(Recorded data)
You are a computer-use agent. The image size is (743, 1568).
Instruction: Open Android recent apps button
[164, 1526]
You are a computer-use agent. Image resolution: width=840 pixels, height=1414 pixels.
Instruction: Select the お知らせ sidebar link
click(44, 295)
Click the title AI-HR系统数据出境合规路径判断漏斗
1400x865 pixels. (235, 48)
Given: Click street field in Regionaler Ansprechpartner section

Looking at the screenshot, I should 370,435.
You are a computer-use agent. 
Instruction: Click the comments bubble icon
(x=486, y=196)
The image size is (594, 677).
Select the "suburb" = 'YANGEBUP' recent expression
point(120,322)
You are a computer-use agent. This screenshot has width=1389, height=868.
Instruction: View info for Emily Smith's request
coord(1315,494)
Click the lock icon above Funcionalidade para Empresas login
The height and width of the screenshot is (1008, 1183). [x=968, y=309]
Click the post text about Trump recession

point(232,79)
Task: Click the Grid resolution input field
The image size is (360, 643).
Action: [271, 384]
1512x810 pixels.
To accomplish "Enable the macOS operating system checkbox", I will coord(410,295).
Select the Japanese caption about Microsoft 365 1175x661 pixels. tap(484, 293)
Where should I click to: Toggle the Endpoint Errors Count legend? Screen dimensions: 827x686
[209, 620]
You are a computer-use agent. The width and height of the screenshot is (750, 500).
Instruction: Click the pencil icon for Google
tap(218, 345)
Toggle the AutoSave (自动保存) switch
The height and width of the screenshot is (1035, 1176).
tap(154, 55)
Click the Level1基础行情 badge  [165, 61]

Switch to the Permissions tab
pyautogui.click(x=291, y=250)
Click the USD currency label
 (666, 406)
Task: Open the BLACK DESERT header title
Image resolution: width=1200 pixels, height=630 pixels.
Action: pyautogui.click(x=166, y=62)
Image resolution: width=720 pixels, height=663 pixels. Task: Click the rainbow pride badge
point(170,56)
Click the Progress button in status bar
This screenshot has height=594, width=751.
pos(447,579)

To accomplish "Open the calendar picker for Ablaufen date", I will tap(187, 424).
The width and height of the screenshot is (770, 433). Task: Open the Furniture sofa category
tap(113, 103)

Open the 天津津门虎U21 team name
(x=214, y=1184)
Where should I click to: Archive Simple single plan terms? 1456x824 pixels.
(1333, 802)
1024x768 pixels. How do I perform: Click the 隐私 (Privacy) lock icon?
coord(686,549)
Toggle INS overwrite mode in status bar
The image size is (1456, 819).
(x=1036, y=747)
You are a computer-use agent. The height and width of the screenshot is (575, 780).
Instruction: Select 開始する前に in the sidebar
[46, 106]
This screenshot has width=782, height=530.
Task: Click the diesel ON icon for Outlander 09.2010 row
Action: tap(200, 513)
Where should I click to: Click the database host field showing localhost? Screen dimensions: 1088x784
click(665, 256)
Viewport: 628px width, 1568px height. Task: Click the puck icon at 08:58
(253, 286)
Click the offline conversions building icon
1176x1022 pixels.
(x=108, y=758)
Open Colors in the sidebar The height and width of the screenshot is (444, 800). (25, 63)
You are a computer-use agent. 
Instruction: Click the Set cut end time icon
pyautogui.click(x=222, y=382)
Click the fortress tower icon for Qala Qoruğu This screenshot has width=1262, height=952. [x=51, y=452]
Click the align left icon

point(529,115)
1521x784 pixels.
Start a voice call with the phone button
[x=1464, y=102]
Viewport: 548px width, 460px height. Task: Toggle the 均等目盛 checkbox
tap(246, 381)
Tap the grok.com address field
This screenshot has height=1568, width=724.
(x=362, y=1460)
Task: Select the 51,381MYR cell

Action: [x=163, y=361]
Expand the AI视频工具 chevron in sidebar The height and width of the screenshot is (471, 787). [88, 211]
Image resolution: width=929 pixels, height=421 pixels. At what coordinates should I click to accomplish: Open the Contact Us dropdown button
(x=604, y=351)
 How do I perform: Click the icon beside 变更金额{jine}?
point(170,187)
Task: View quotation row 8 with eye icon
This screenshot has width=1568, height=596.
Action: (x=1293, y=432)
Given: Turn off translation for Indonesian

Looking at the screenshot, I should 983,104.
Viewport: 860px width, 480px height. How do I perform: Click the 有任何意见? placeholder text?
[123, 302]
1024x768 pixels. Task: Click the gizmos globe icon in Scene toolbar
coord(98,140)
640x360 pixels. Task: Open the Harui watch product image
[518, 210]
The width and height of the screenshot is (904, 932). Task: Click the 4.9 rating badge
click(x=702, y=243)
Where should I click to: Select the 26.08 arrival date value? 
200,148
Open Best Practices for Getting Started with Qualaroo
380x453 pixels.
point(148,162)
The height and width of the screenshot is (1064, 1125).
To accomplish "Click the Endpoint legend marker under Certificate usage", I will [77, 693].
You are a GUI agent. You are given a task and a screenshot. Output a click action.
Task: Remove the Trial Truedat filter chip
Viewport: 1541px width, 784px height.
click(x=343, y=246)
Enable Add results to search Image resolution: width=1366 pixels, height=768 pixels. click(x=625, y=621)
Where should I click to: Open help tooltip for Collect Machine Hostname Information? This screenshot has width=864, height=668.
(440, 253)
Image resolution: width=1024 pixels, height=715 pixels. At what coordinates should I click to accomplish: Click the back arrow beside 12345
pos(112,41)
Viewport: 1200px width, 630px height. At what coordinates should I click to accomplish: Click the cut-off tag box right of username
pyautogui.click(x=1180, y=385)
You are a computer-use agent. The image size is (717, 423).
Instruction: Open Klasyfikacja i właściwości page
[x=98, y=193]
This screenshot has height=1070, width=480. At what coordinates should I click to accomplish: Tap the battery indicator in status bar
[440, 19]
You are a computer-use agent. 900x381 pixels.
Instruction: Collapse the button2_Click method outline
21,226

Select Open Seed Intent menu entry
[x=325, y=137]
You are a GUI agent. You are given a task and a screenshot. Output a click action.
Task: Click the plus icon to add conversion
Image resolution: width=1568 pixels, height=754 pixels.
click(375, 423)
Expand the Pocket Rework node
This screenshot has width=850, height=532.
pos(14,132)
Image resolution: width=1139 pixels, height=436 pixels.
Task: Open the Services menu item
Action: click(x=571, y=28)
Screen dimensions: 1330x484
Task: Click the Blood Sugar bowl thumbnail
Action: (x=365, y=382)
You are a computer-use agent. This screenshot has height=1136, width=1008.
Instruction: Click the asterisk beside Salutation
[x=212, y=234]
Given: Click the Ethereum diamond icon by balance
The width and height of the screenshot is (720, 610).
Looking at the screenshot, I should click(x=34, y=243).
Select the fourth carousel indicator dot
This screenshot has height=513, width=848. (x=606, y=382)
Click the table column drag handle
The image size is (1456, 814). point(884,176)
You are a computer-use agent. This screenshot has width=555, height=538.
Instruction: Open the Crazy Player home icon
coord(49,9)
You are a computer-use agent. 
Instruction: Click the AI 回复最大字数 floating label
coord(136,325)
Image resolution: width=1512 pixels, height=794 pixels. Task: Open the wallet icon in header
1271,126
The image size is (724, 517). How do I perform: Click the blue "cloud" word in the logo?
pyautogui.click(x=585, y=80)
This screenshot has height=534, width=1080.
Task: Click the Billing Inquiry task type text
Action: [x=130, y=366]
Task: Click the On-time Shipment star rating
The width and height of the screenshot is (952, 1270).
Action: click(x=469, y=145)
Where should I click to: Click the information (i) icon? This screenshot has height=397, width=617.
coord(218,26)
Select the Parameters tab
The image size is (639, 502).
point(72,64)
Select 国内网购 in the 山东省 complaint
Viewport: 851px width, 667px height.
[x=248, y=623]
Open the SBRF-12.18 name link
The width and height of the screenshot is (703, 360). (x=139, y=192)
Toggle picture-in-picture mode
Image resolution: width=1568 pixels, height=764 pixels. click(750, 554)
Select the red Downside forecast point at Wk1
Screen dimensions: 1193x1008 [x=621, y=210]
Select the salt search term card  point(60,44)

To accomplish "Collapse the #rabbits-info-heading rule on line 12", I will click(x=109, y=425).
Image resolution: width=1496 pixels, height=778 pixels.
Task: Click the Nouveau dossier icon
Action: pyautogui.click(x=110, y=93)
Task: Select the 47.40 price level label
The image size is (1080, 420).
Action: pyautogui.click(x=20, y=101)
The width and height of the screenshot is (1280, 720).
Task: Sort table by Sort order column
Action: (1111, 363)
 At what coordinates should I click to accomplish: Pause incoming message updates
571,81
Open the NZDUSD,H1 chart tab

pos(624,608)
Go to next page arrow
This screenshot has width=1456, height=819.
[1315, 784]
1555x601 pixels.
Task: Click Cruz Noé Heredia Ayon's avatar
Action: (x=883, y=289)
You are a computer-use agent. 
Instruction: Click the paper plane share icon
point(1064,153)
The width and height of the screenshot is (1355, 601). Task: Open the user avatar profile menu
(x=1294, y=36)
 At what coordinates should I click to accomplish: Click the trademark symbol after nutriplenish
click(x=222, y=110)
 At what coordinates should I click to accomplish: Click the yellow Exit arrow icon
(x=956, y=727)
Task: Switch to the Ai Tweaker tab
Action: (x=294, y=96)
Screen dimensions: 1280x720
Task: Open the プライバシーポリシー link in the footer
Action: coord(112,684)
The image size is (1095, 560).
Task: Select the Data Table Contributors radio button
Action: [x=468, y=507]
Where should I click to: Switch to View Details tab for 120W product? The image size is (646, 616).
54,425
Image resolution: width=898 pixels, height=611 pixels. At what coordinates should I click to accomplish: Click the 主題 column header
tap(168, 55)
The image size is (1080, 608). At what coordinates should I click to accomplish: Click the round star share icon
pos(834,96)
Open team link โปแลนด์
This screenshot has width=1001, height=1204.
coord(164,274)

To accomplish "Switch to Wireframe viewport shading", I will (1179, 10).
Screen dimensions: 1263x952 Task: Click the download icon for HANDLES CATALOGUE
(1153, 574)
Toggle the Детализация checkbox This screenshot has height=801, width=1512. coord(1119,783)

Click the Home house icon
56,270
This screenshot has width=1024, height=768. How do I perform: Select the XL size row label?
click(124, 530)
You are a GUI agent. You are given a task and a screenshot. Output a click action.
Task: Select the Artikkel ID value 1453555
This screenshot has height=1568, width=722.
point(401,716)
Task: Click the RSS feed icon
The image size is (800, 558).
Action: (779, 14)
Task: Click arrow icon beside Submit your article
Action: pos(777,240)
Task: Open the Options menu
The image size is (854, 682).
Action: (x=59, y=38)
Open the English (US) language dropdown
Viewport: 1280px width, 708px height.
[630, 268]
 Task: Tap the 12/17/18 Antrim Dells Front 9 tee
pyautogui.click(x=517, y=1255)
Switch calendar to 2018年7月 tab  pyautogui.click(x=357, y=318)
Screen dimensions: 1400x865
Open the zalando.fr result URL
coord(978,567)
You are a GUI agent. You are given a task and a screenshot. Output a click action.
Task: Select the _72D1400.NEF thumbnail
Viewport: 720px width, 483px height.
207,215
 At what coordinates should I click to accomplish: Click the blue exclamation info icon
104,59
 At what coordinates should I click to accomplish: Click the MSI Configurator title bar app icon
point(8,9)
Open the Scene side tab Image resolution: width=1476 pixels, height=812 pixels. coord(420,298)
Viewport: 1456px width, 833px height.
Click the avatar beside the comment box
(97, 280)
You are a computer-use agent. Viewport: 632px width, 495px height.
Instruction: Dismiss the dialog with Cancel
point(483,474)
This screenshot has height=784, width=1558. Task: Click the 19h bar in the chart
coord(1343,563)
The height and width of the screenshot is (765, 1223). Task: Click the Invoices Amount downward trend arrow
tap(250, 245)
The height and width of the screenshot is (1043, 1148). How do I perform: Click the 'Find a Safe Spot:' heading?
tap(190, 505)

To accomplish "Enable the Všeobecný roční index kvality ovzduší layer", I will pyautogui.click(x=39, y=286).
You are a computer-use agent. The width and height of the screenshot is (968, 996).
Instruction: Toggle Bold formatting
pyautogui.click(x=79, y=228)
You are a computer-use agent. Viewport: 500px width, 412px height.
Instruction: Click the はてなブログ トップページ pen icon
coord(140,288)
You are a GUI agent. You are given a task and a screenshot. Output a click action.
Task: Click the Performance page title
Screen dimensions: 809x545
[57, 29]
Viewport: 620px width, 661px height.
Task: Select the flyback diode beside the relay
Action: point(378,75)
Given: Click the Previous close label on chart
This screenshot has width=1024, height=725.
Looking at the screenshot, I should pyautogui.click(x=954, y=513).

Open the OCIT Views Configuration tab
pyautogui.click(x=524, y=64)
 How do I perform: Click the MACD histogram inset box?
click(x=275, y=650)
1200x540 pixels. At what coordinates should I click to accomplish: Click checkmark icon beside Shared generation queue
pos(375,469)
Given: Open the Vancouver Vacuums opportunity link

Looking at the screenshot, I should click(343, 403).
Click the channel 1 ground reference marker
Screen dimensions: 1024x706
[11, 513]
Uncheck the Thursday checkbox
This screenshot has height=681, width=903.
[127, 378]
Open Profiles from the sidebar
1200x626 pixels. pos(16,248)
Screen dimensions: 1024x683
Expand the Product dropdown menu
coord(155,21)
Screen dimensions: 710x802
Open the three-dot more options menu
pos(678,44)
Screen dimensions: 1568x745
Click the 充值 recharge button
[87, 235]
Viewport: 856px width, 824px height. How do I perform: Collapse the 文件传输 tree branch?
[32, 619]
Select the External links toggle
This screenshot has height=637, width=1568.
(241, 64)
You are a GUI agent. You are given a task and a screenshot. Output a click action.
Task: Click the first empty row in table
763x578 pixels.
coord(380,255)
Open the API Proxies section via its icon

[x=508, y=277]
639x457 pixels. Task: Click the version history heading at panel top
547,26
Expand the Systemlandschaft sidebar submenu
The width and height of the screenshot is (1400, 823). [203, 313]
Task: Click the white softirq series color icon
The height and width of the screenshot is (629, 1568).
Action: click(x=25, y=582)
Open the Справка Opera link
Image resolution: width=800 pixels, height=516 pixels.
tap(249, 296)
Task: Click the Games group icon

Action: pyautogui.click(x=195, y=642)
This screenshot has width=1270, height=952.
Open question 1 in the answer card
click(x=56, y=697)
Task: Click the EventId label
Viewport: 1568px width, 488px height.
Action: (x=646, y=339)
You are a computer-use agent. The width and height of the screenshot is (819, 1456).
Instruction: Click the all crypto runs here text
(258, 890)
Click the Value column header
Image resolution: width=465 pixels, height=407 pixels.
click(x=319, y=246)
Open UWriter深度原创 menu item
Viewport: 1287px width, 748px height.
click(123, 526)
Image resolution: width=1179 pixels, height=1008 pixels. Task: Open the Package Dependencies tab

Problem requirements: Pull every line holding "search" out of the records.

Exercise answer:
Enable Add results to search Image resolution: width=1366 pixels, height=768 pixels. click(x=625, y=621)
Select the salt search term card  point(60,44)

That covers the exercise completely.